One way to accomplish the goal is to set a feasible starting solution $x^0 \in X$ for which $f(x)\le d$. This of course requires you to know such a solution. Also, setting a starting solution, even a good one, will likely steer the solver in a different direction than what it would have taken without the starting solution (meaning it will build a different tree), and this can wind up either faster or slower than not having the start, depending on where you sit on Santa's naughty/nice list and assorted random factors. (Asserting the bound by any of the other methods listed below can also have unintended consequences. Pretty much anything you do with a MIP can have unintended consequences.)

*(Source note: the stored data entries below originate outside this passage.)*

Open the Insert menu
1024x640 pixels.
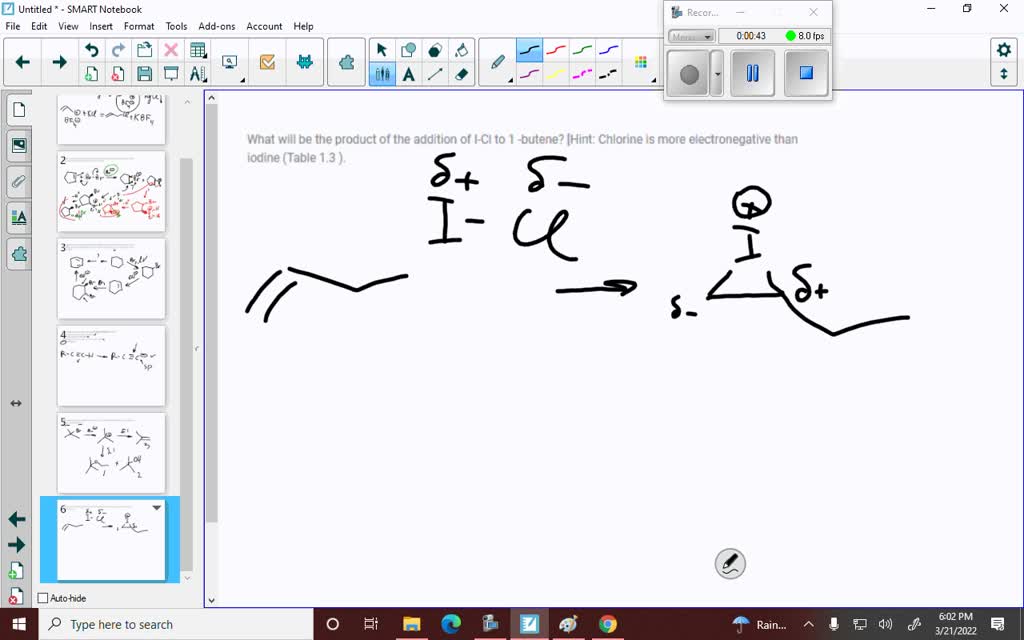(103, 26)
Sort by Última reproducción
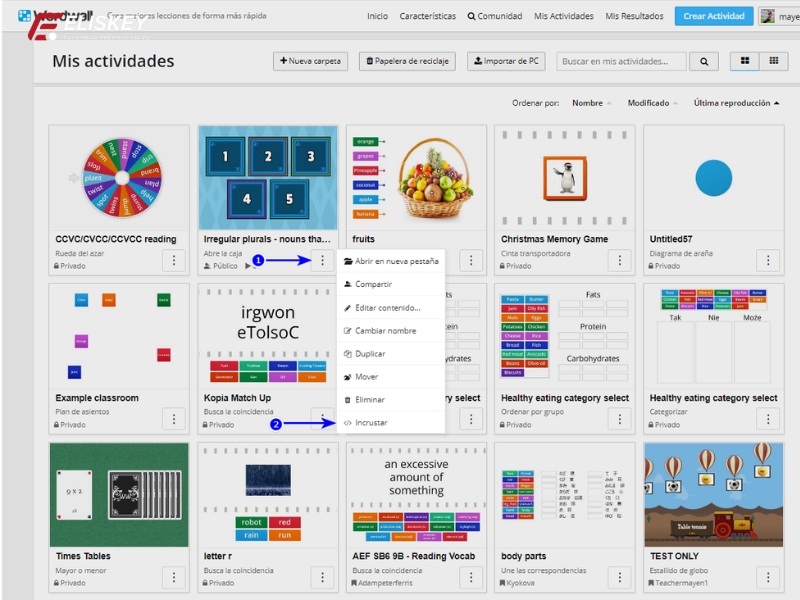800x600 pixels. (x=735, y=103)
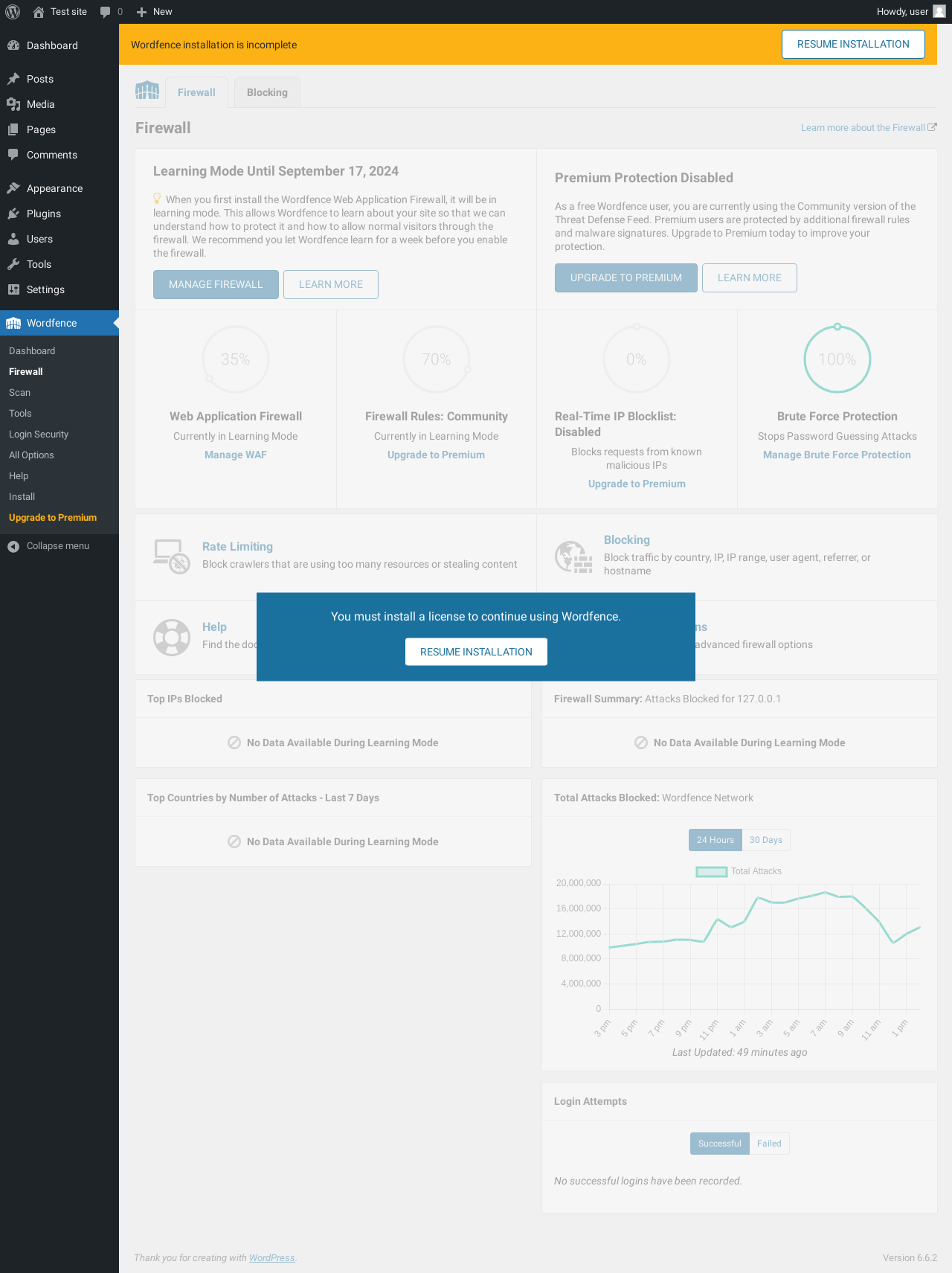This screenshot has width=952, height=1273.
Task: Click the Help lifebuoy icon
Action: coord(172,638)
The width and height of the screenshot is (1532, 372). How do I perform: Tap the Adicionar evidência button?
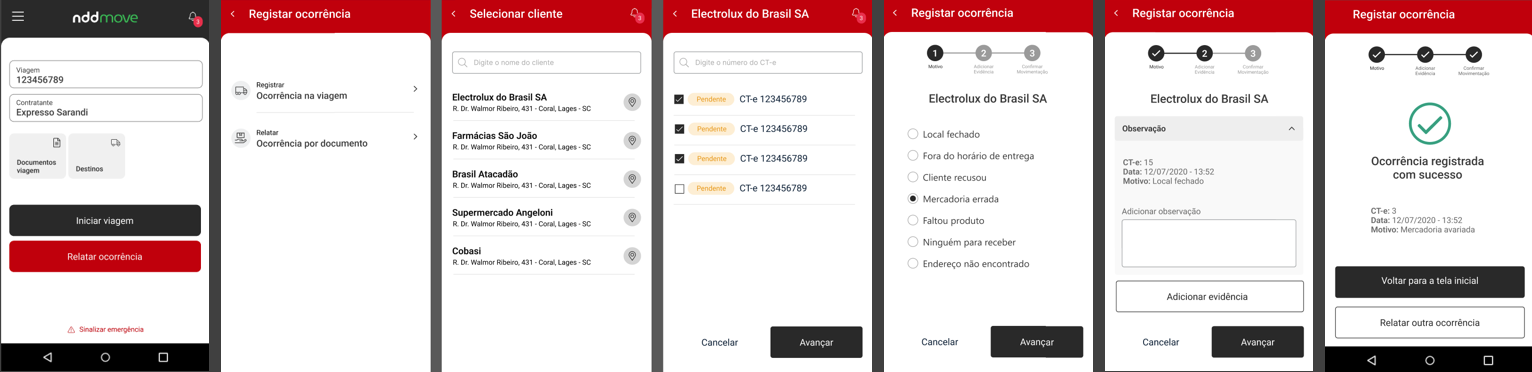pyautogui.click(x=1209, y=297)
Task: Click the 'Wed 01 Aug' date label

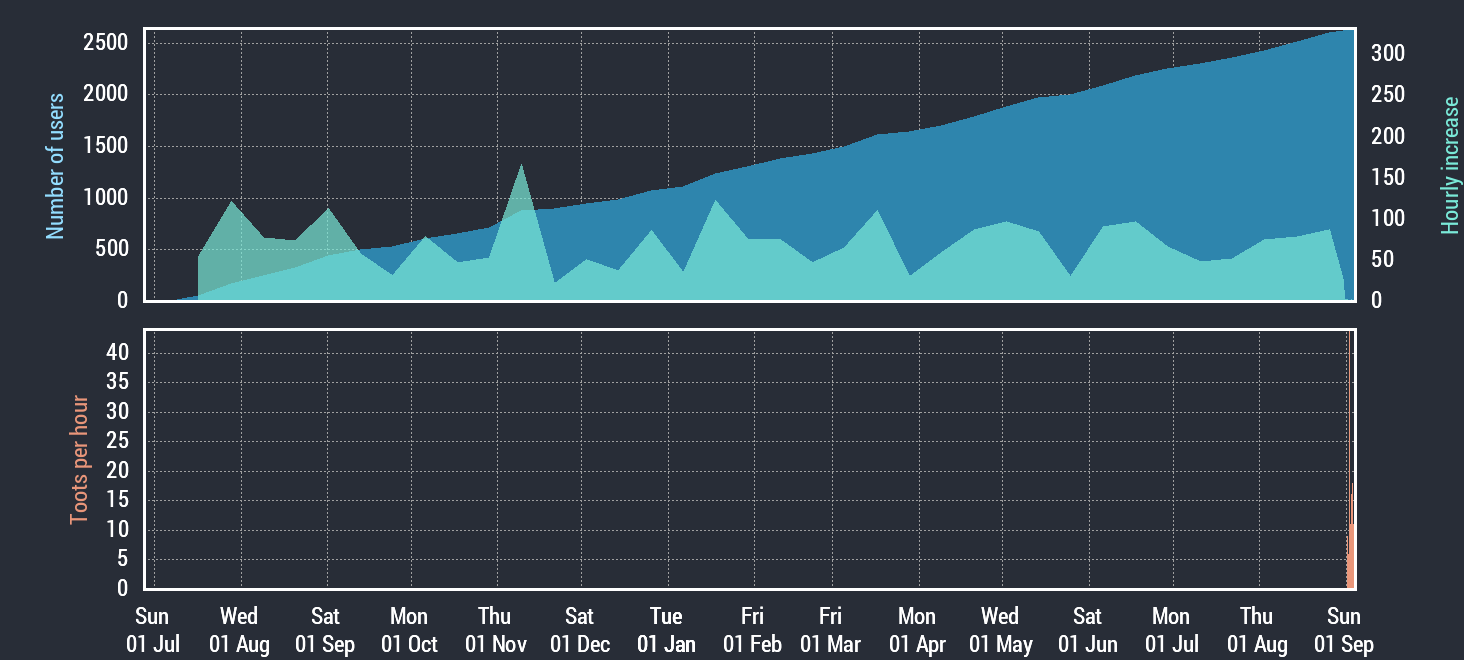Action: click(239, 630)
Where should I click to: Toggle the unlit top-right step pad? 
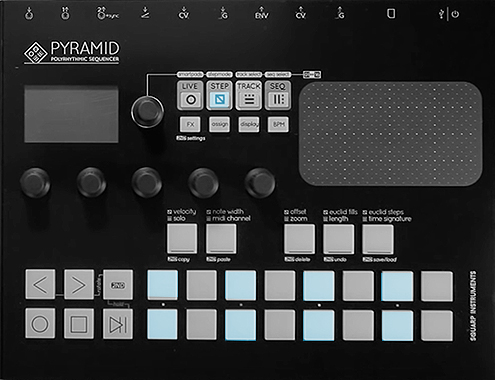pos(437,286)
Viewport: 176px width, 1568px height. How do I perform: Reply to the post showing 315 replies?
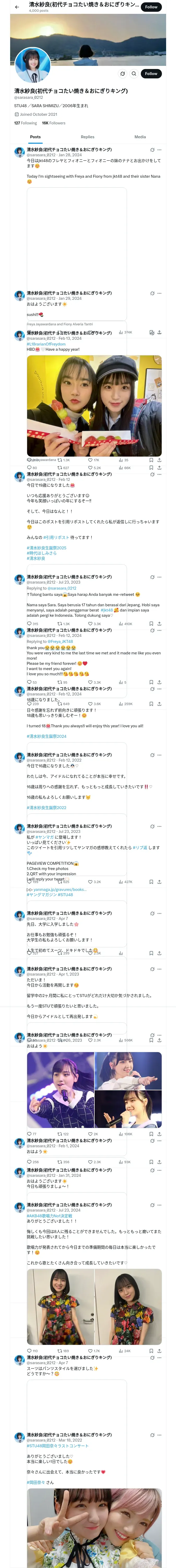tap(33, 624)
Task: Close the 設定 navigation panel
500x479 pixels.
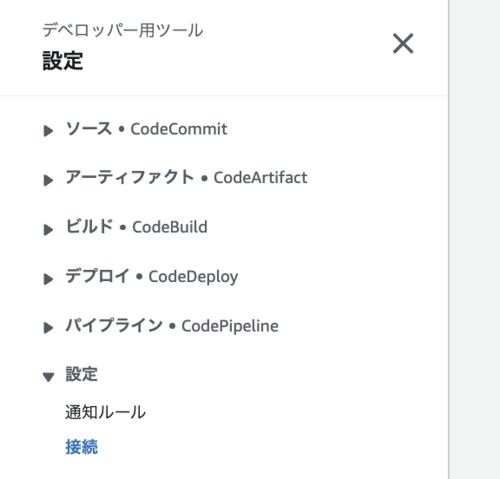Action: point(403,43)
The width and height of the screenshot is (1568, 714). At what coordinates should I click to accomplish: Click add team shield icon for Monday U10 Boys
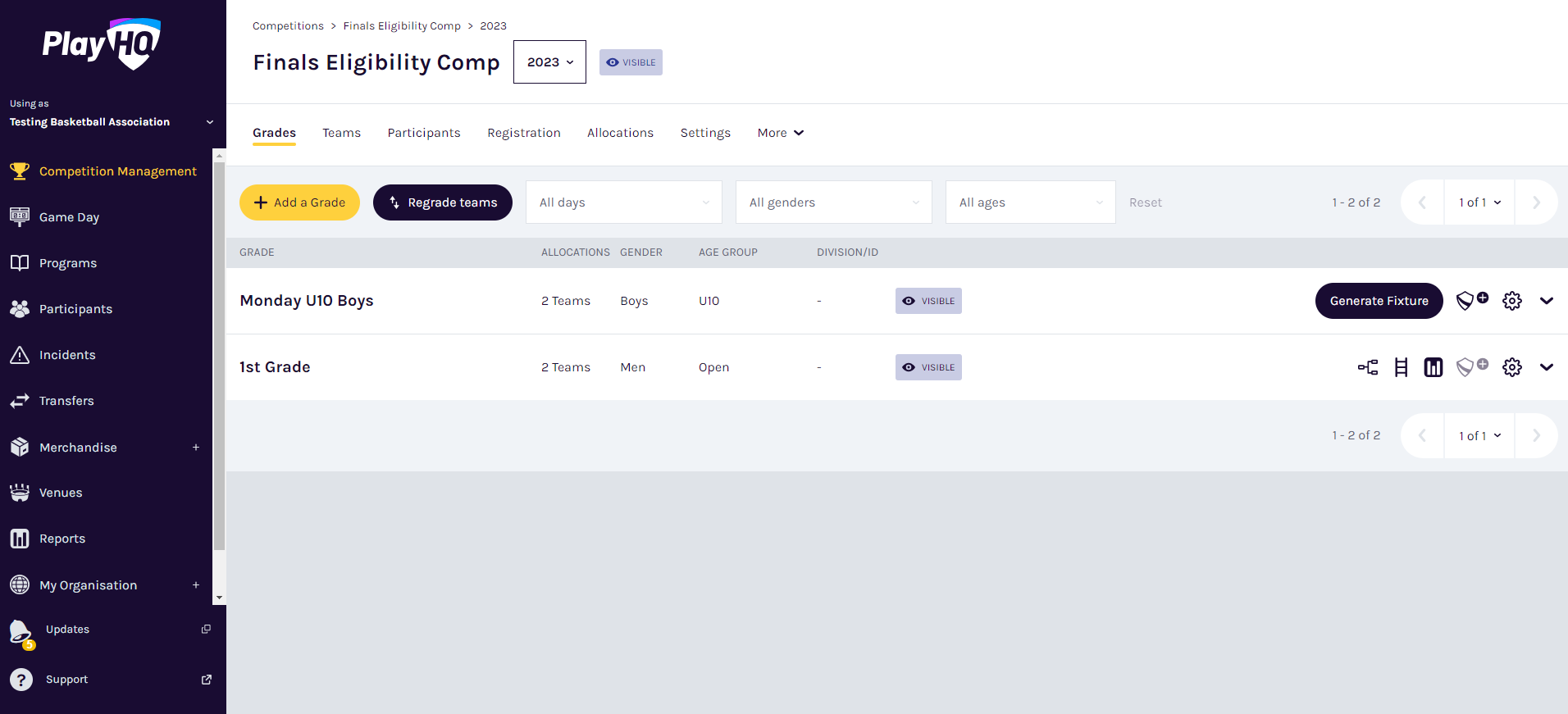point(1472,301)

Assuming you have a bound in mind but not a starting solution, you have a few options. The main takeaways from those two posts were basically the following.
1. If your solver has the capability, your best bet is probably to specify the bound via a parameter. (CPLEX has the "upper cutoff" parameter for min problems and the "lower cutoff" parameter for max problems to do just this.)
2. Failing that, you can introduce a variable $z$ to represent your objective function, add a defining constraint $z = f(x)$, minimize $z$ and then specify $d$ as an upper bound for $z$. This may slow the solver some (for reasons explained in the prior posts) but is likely not as bad as the last option.
3. The last option, which is the most obvious (and thus one users gravitate to), is to add the constraint $f(x) \le d$ to the model. This can slow the solver down noticeably.
The short version of why the last option is undesirable is that if the last constraint is not binding  (which will happen if $d$ is not the optimal value and the solver has found an optimal or near optimal solution), it is just excess baggage. If it is binding, it can cause dual degeneracy.

Someone recently asked about this, and I waved my hand and invoked "dual degeneracy", but I'm not sure how clear I was. So I thought I would augment the two previous posts with a small example.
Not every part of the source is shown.